▶ [Objective]: Which lines in the listing below contain the word "icon"? Copy out each one.

▶ [Exercise materials]:
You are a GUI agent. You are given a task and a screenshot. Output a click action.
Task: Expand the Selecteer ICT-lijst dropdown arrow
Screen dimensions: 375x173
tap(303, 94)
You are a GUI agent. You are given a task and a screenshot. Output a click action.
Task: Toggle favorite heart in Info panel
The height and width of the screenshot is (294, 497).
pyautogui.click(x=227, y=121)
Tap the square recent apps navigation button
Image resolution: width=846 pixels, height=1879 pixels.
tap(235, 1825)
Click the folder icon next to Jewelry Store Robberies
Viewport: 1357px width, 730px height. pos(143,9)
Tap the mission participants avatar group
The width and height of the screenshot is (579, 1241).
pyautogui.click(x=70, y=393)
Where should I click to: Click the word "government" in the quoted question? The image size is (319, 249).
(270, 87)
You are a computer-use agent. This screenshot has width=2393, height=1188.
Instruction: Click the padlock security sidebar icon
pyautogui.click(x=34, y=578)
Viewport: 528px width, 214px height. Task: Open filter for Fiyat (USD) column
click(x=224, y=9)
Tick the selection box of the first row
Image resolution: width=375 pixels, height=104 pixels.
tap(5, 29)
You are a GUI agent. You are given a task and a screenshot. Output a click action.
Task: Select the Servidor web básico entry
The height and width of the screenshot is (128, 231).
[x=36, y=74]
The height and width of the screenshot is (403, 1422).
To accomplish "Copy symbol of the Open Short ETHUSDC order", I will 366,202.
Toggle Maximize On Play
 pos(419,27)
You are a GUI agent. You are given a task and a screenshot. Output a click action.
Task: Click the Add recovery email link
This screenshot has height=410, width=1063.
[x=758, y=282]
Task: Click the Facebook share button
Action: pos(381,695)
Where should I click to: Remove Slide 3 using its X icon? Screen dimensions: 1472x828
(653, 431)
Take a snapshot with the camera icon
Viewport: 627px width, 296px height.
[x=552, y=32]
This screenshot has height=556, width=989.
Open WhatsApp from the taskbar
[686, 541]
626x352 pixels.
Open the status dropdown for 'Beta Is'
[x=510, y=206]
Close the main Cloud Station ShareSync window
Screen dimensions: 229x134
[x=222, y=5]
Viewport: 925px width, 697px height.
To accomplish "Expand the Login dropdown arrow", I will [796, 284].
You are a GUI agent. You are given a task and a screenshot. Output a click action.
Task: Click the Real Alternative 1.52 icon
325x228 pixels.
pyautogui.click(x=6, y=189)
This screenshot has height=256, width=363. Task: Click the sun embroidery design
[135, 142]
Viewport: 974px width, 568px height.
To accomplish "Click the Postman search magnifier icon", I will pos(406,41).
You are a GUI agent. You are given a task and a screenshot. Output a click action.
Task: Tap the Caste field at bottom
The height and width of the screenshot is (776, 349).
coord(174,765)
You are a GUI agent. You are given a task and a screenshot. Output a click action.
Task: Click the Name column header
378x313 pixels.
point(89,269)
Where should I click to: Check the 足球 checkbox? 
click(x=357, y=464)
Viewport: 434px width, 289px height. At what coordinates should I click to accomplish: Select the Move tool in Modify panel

▶ [The output]:
Click the folder icon next to Jewelry Store Robberies
Instruction: Click the padlock security sidebar icon
Where should I click to: Remove Slide 3 using its X icon? Screen dimensions: 1472x828
Take a snapshot with the camera icon
Task: Click the Real Alternative 1.52 icon
To accomplish "Click the Postman search magnifier icon", I will pos(406,41).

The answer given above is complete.